Monsieur le président de la République, Je n’ai pas été l’un de vos électeurs, mais comme vous, j’aime mon pays. Je vais donc énoncer quelques réalités d’expérience, mon seul but étant de vous aider dans la lourde tâche qui vous attend. Il s’agit d’expliquer pourquoi l’économie française stagne depuis fort longtemps. Pour ce faire, je vais comparer les évolutions des économies françaises et anglaises sur le long terme et je commence par une constatation. De 1955 à 1980, l’économie française a connu une croissance plus forte que celle de l’économie Britannique. L’inversé est vrai aujourd’hui et le déclin relatif de la France vis-à-vis de la Grande-Bretagne a commencé aux alentours des années 1980-1985 comme en fait foi le graphique ci-dessous.
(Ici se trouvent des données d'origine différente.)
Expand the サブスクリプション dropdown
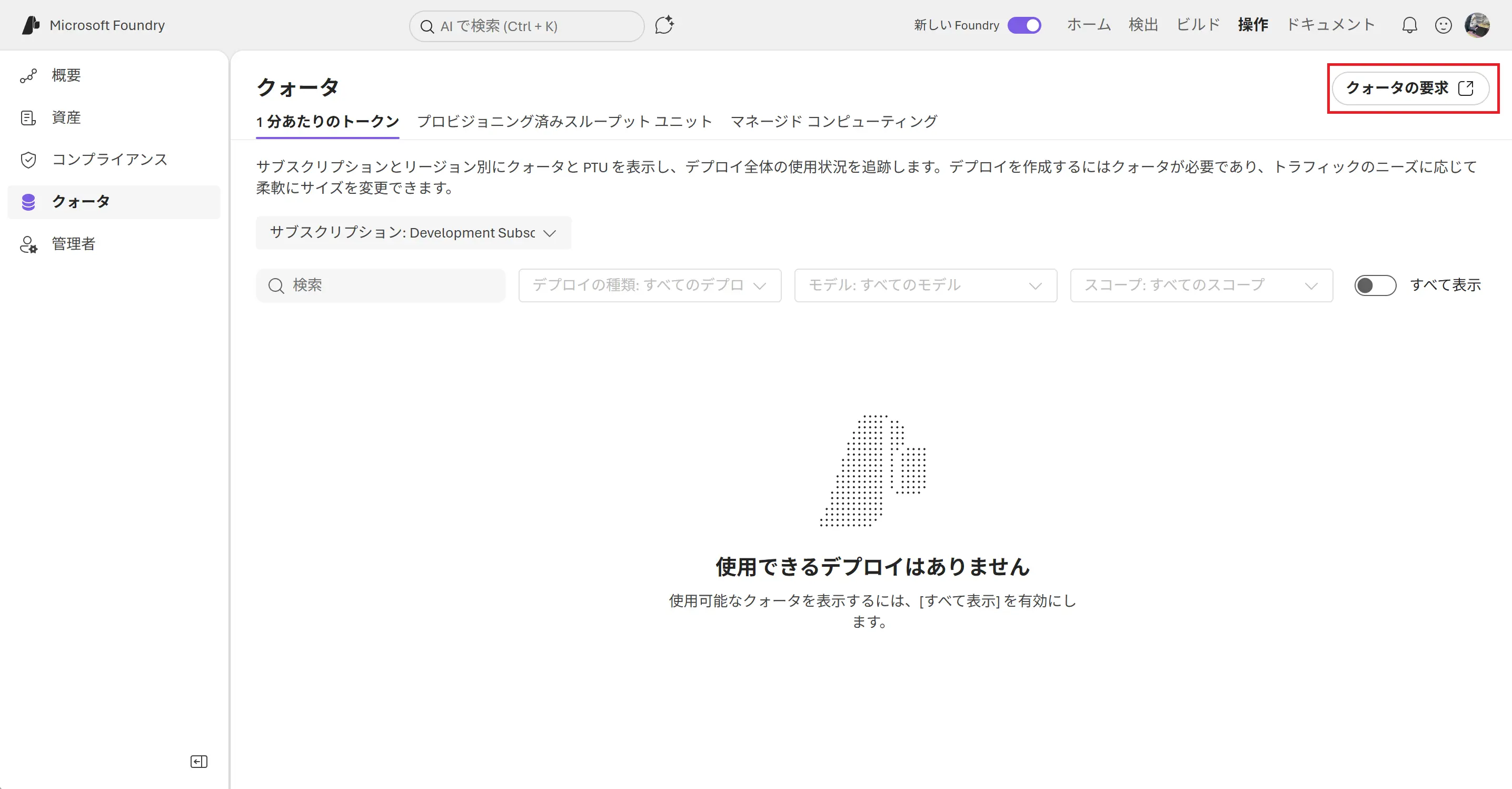 click(413, 233)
Que s’est il donc passé au milieu des années 80? Le poids de l’Etat s’est envolé en France.
De 1960 à 1978, la part de l’Etat dans l’économie a été supérieure en Grande-Bretagne à ce qu’elle était en France. Depuis 1978, la dépense étatique s’est envolée en France et a été contrôlée en Grande-Bretagne. La France a décidé que l’Etat était la solution, et la Grande-Bretagne que l’Etat était le problème. Mitterrand contre Thatcher. A ce point du raisonnement, un esprit logique peut tout à fait penser qu’il s’agit là d’une coïncidence fortuite : comparaison n’est pas raison, comme chacun le sait. Pour essayer de prouver le lien de causalité entre les deux phénomènes, je vais diviser le poids de l’état de chaque pays l’un par l’autre et comparer ce ratio à la différence des taux de croissance moyens sur 7 ans de chacun des deux PIB. L’idée ici est simple : quand le poids de l’Etat dans l’économie augmente de façon structurelle, la croissance de cette économie ralentit de façon tout aussi structurelle, et c’est ce que montre le graphique suivant.
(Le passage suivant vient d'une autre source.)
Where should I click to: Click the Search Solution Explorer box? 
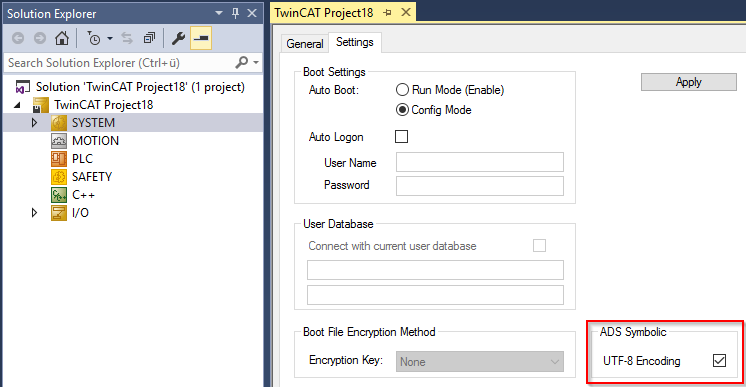click(x=121, y=63)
À ce point de l’analyse, je dois fournir une explication théorique cette relation inverse (poids de l’Etat, croissance économique), que je vais emprunter à Schumpeter. La croissance économique provient de ce qu’il a appelé la « destruction créatrice » qui est un processus parfaitement darwinien. Cette destruction créatrice ne peut pas avoir lieu dans le secteur public, puisqu’il ne peut pas y avoir de faillite. Et donc toute augmentation du secteur public réduit la part de l’économie où la croissance peut se passer, ce qui amène à une baisse du taux de croissance général. Si cette analyse est la bonne, plus la part de l’Etat dans l’économie augmente, plus la rentabilité des entreprises devrait baisser puisque ce sont elles qui en définitive financent l’Etat. Vérifions.
Et comme ce sont les sociétés qui créent l’emploi, quand leur rentabilité baisse, le chômage augmente, ce qui veut dire qu’embaucher des fonctionnaires crée du chômage.
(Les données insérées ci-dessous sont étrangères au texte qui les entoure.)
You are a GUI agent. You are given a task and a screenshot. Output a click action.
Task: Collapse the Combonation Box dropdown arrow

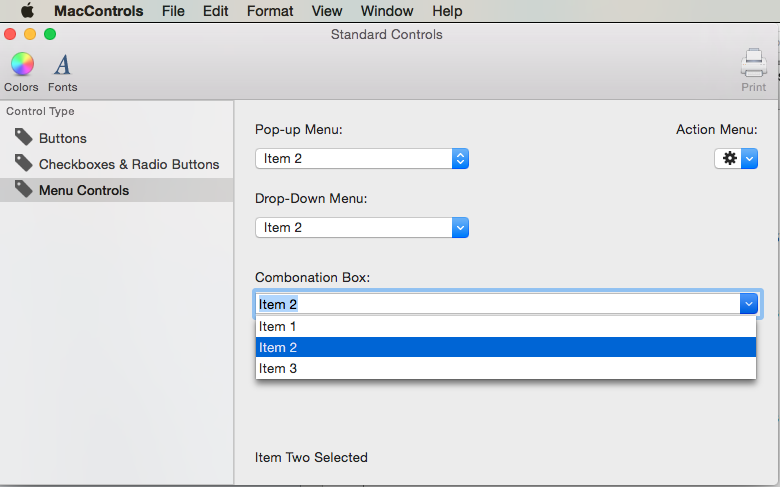pyautogui.click(x=749, y=304)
Shakespeare dans l’une de ses pièces, explique que le Roi d’Angleterre n’a pas à récompenser les partisans du Prince de Galles, c’est à dire ceux qui l’ont soutenu lorsqu’il n’était pas encore Roi. Vous devriez vous inspirer de cet adage, c’est-à-dire ne pas chercher à favoriser ceux qui vous ont porté au pouvoir, ni écouter leurs conseils, puisque vous êtes roi. Le moment de trahir vos amis pour servir votre pays est arrivé. En d’autres termes, si vous ne faites pas baisser la dépense étatique dans les années qui viennent, c’est-à-dire si vous ne trahissez pas la classe technocratique dont vous êtes issu, vous échouerez comme tous vos prédécesseurs. Trahir vos amis ou réussir en tant que Président, tel est votre dilemme. Je vous souhaite de réussir.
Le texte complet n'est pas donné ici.